**SOURCE:**

--- Start ---

Why did it have to end tonight?! Why couldn't they just keep dancing, begging for his life with her rushing in to save him each time?! Haglund wanted to get lost in this Giselle performance forever. The magic was that incredible.
But it had to come to an end. The last of Nina's Giselles. The last time she would dance with Jose Manuel Carreno. Too many lasts not to be sad.
Nina's Act I Giselle this evening was at maximum frisky. She was a life-loving innocent who was also a playful tease who knew how to get away and knew when to get caught. Jose Manuel's Albrecht was initially into the chase for Giselle for the sport of it with his enthusiasm building each time Giselle got away. She wove her charm throughout the village and ultimately Albrecht could not resist falling in love with her.
Act I included superb acting from all the players and a fine Peasant PdD from Daniil Simkin and Sarah Lane. Sarah's new half smile with the turned up eyebrows is growing old now. Tonight there was a Stepford Wives look on her face that, while pretty, was also eerie.
Nina's variations were gorgeous with sustained attitude turns, rapid fire chaines, beautiful pique arabesques that ended in plie penche, and you'd never guess she was retiring given the breadth and ease of her grand jetes. The foreshadowing of her mad scene was brilliant, especially in her interaction with Kristi Boone's grand Bathilde where you could tell there was something that was just not "right" with Giselle.

--- End ---

**ENTRIES:**
--- Start ---

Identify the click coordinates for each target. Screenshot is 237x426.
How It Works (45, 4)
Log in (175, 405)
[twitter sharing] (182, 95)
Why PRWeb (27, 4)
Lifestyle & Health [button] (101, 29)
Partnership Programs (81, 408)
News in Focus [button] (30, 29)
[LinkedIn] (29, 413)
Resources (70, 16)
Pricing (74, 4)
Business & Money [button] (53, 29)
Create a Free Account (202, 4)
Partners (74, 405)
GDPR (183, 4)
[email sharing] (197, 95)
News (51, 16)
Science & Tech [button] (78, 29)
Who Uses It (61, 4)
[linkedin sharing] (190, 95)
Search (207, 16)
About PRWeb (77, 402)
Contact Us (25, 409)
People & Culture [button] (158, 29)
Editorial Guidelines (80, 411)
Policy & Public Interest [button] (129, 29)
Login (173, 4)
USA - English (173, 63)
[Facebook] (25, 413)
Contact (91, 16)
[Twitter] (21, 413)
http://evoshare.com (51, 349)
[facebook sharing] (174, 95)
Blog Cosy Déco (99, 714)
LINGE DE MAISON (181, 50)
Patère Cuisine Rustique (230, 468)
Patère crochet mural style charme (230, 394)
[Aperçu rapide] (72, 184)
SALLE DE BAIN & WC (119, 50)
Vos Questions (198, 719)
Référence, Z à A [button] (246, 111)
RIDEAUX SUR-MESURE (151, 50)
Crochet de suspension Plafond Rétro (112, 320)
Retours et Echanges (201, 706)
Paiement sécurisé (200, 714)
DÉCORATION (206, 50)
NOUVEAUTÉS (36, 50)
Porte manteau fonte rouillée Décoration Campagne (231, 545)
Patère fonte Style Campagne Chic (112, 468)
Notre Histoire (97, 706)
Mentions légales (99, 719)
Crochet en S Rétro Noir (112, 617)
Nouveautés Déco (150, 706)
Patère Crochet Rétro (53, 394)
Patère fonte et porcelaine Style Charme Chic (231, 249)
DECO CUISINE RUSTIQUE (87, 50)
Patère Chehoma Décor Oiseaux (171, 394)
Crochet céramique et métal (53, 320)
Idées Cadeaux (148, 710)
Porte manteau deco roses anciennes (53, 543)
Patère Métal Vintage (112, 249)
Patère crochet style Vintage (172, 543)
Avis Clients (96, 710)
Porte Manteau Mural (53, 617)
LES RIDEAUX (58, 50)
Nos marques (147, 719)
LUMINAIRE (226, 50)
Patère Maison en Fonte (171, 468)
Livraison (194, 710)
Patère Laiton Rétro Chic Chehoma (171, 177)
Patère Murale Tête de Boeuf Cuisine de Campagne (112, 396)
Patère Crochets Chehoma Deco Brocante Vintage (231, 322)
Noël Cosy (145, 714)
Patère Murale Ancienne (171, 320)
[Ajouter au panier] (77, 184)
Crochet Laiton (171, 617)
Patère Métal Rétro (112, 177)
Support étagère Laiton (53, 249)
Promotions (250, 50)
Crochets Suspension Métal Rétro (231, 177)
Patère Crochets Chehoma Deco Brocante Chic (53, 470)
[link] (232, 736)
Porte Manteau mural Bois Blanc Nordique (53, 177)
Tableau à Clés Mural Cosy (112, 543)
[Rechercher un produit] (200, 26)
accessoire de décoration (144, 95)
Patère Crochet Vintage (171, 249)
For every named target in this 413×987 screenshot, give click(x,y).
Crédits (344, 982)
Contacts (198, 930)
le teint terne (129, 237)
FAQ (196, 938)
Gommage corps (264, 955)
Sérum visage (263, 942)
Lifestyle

--- End ---

**DIRECTIVE 1:** Reproduce the records from their start through the line containing "http://evoshare.com (51, 349)", replacing "Pricing" with "Plans" and keeping everything else the same.
**DIRECTIVE 2:** Extend the Giselle performance review by writing what comes after its final sentence.

**TASK ANSWER 1:**
Identify the click coordinates for each target. Screenshot is 237x426.
How It Works (45, 4)
Log in (175, 405)
[twitter sharing] (182, 95)
Why PRWeb (27, 4)
Lifestyle & Health [button] (101, 29)
Partnership Programs (81, 408)
News in Focus [button] (30, 29)
[LinkedIn] (29, 413)
Resources (70, 16)
Plans (74, 4)
Business & Money [button] (53, 29)
Create a Free Account (202, 4)
Partners (74, 405)
GDPR (183, 4)
[email sharing] (197, 95)
News (51, 16)
Science & Tech [button] (78, 29)
Who Uses It (61, 4)
[linkedin sharing] (190, 95)
Search (207, 16)
About PRWeb (77, 402)
Contact Us (25, 409)
People & Culture [button] (158, 29)
Editorial Guidelines (80, 411)
Policy & Public Interest [button] (129, 29)
Login (173, 4)
USA - English (173, 63)
[Facebook] (25, 413)
Contact (91, 16)
[Twitter] (21, 413)
http://evoshare.com (51, 349)

**TASK ANSWER 2:**
JM exhibited a wonderful ebullience throughout Act I. He appeared to be truly enjoying himself and had great rapport with Nina and with Gennadi Saveliev who was a fresh and dynamic Hilarion this evening. JM's variations were solid and technically clean and of course included his beautiful pirouettes with lingering balances. When his Albrecht was confronted by Bathilde and her father about Giselle, Albrecht tried to lie his way out of it. When later he knelt by Giselle's lifeless body, his grief was convincing and his anger at Hilarion real.
Act II was nothing but magic. Gillian Murphy's Myrta was merciless. But she also brought forth a Myrta who was still hurting and could only ease her pain by inflicting it on men who wandered into her territory. Her opening bourres, furious and smooth, elicited gasps from the audience. Moyna and Zulma were danced by Isabella Boylston and See Heo, respectively.
Nina and JM were sublime in Act II. The weightlessness of a mere spirit prevailed throughout Nina's dancing – thanks in no small way to JM's exceptional partnering. The lifts were drop dead gorgeous with her skirt always falling to its perfect shape. Her backward moving entrechat quatres and mini sautes coupes were stunning. Her jumps were soaring.
JM chose to do the brisees on the diagonal instead of the entrechat seises. Haglund prefers the brisees and always finds them more dramatic because of their ending confrontation with Myrta. JM dramatically powered his brisees down the diagonal twice followed by his final jumping variations where he landed in a heap on the floor, broken at last, just as the clock struck four o'clock.
When Giselle returned to her grave for the last time, Albrecht gathered a bouquet of lillies from around her cross and let them drop one at a time as he slowly walked backward to the middle of the stage. There he knelt and pressed the one remaining lily to his cheek as the curtain closed.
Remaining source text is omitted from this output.